6962. — À MADAME LA DUCHESSE DE SAXE-GOTHA[1].
À Ferney, le 3 auguste 1767.

Madame, mon attachement pour Votre Altesse sérénissime, qui durera autant que ma vie, a réveillé, il est vrai, ma sensibilité à la vue d’une nouvelle édition de La Beaumelle, dans laquelle il renouvelle les insolences qu’il osa vomir, il y a plusieurs années, contre votre auguste maison. Plusieurs étrangers même s’en sont plaints à notre ministère. Il est bien surprenant qu’un tel homme ait eu la hardiesse d’écrire[2] à Votre Altesse sérénissime. On lui a fait parler par M. le marquis de Gudane, commandant du pays de Foix, où il est exilé ; on a supprimé son édition, et on l’a menacé, de la part du roi, de le punir très-sévèrement s’il écrivait avec une pareille licence.
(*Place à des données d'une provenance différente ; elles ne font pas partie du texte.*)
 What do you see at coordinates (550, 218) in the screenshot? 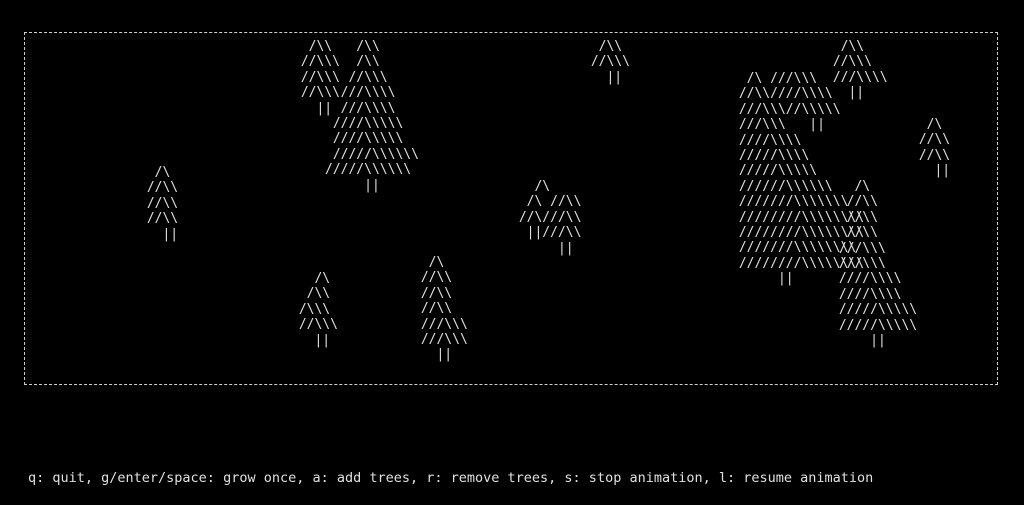
I see `tree-7: /\ /\ //\\ //\///\\ ||///\\ ||` at bounding box center [550, 218].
Les autres personnes intéressées n’ont pas été aussi indulgentes que vous, madame, parce qu’elles ne sont pas comme vous au-dessus de ces outrages. Plus vous êtes grande, plus vous êtes clémente. Il résulte de la lettre qu’on a daigné écrire à cet homme, en votre nom, qu’il partit de vos États avec une misérable servante[3] voleuse. Il appartient bien à un tel homme de parler des princes et de les juger ! Votre nom respectable est mêlé dans ses ouvrages à ceux de Louis XIV et de toute la maison royale, infiniment plus outragée que Votre Altesse sérénissime. De tous ceux qu’il a insultés, il n’a osé écrire qu’à votre personne, tant il a compté sur la bonté de votre caractère et sur votre clémence. Pour moi, je ne puis que garder le silence et ne point profaner votre nom par une justification qui est trop au-dessous de ce nom, qui m’est sacré. Cette petite affaire m’avait fait sortir de ma léthargie. Je me suis ranimé au bord de mon tombeau pour renouveler à Votre Altesse sérénissime les protestations de mon inviolable attachement et de mon profond respect.

Le vieux Suisse V.

  1. Éditeurs, Bavoux et François.
  2. Le 18 juin. C’est le conseiller Rousseau qui lui répondit le 24 juillet, nom de la duchesse ; voyez lettre 6952.
  3. Une gouvernante d’enfants, nommée Schwecker.